(Cel ćwiczenia) Przedstaw w formie krótkiej listy akapit zaczynający się od słów „Paweł XYZ stwierdził” z zamieszczonego niżej fragmentu strony, zachowując jego główne tezy.

==== Fragment strony

1. Paweł XYZ stwierdził że przy wyrównaniu poziomów dwa zestawy na tych samych kolumnach zagrały tak samo. W moim pojęciu w ogóle nie ma się czym podniecać. To że dwa zestawy urządzeń w określonych warunkach zagrają niemal identycznie, czy wręcz identycznie jest rzeczą jak najbardziej NORMALNĄ. Wystarczy jednak mały ruch gałką i ta równowaga zostaje zakłócona na tyle że różnicę słychać, czyli inaczej mówiąc zestawy zaczynają grać każdy na swój sposób. To jest dla mnie czymś CAŁKOWICIE ZROZUMIAŁYM. Parafrazując bez problemów można ustawić na autostradzie dwa samochody np. Fiata Seicento i Porsche. Te dwa całkiem różne pojazdy mogą jechać obok siebie z tą samą prędkością 40, 50, 60, 80 km/h również bez większych problemów. Wystarczy jednak że kierujący Porsche przyciśnie pedał przyspieszenia, a facet z Seicento zobaczy jedynie oddalający się pojazd i nie będzie mógł z tym nic zrobić. Kwestię wygody, wyposażenia w testach w ogóle się pomija. Co z tego wynika? Wynika z tego to że te dwa pojazdy różnią się i to znacznie. Mogą jechać z tą samą dostępną dla słabszego prędkością, ale do czasu. Ktoś powie w audio jest inaczej. Nie - bo np. nie każdym wzmacniaczem można napędzić z tym samym skutkiem te same kolumny. W wypadku audio różnice nie dotyczą tylko mocy. Charakterystyki zestawów CD + wzmacniacz + IC to suma charakterystyk wszystkich urządzeń wchodzących w skład zestawu. To że osobom testującym udało się znaleźć punkt, czy punkty w których różnice są znikome O NICZYM NIE ŚWIADCZY. Wystarczy bowiem tak jak napisałem wcześniej niewielka zmiana warunków pracy każdego z zestawów, a różnice stają się wyczuwalne. Jeśli zestawy urządzeń miały by charakterystyki idealnie liniowe to owszem, wtedy wręcz powinny grać tak samo, ale chyba każdy z Was wie że tak nie jest. Powiem więcej, w realnym świecie stworzenie dwóch urządzeń o identycznych parametrach GRANICZY z cudem. To nie jest takie proste jak się wydaje. Oczywiście że ze względu na ograniczoną percepcję słuchu te same urządzenia np. dany model wzmacniacza grają identycznie, jednak rozszerzanie tego stwierdzenia na cała gamę urządzeń (nie mówiąc już o zestawach) różnych producentów jest rzeczą śmieszną.

========
==== Dostępne dane

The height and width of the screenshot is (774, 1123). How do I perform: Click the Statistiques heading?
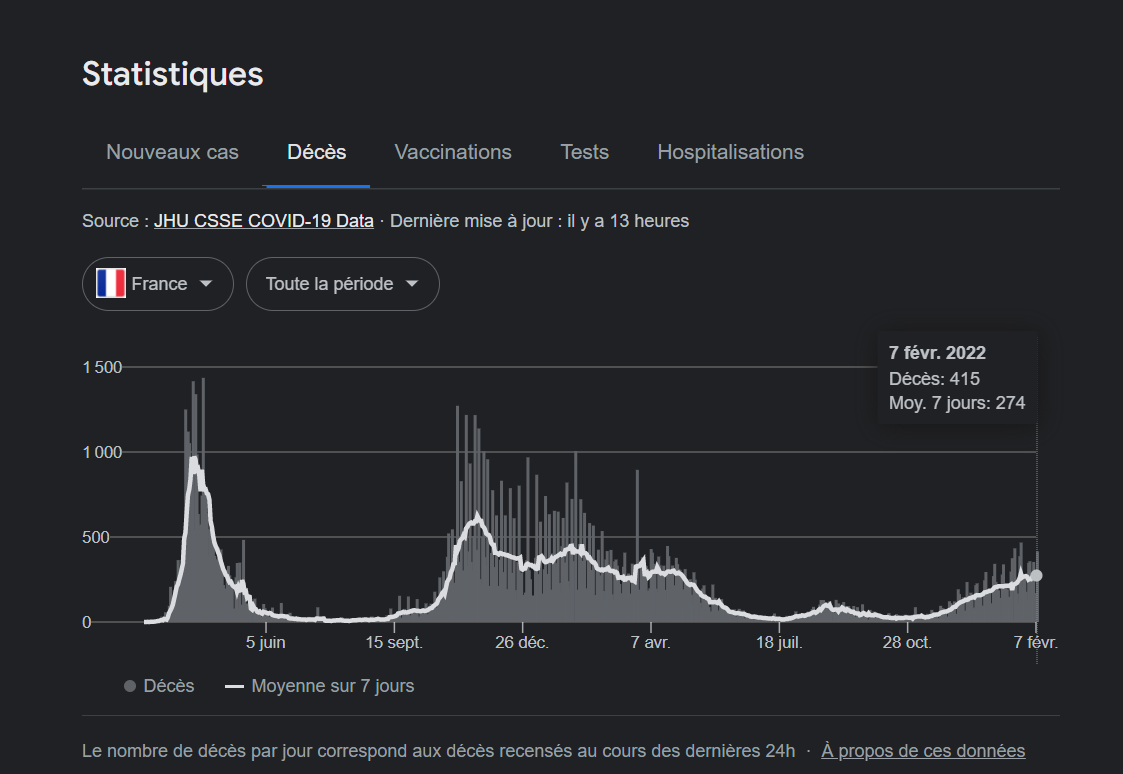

========

(Rozwiązanie zadania)
- Paweł XYZ stwierdził, że po wyrównaniu poziomów dwa zestawy na tych samych kolumnach zagrały tak samo. We wpisie uznano to za rzecz normalną, którą nie ma się czym podniecać.
- Wystarczy mały ruch gałką, by równowaga została zakłócona i różnica stała się słyszalna.
- Porównanie z autami: Fiat Seicento i Porsche mogą jechać obok siebie z tą samą prędkością (40–80 km/h). Gdy jednak Porsche przyspieszy, Seicento zostaje w tyle. Wygodę i wyposażenie w testach się pomija. Pojazdy różnią się znacznie i jadą razem tylko z prędkością dostępną dla słabszego, i to do czasu.
- W audio jest podobnie: nie każdym wzmacniaczem można napędzić te same kolumny z tym samym skutkiem, a różnice nie dotyczą tylko mocy.
- Charakterystyka zestawu CD + wzmacniacz + IC to suma charakterystyk wszystkich urządzeń wchodzących w jego skład.
- To, że testujący znaleźli punkty o znikomych różnicach, o niczym nie świadczy, bo niewielka zmiana warunków pracy sprawia, że różnice stają się wyczuwalne.
- Tak samo powinny grać tylko zestawy o idealnie liniowych charakterystykach, a takie nie istnieją. Stworzenie dwóch urządzeń o identycznych parametrach graniczy z cudem.
- Ze względu na ograniczoną percepcję słuchu te same urządzenia, np. dany model wzmacniacza, grają identycznie. Rozszerzanie tego stwierdzenia na całą gamę urządzeń i zestawów różnych producentów jest jednak śmieszne.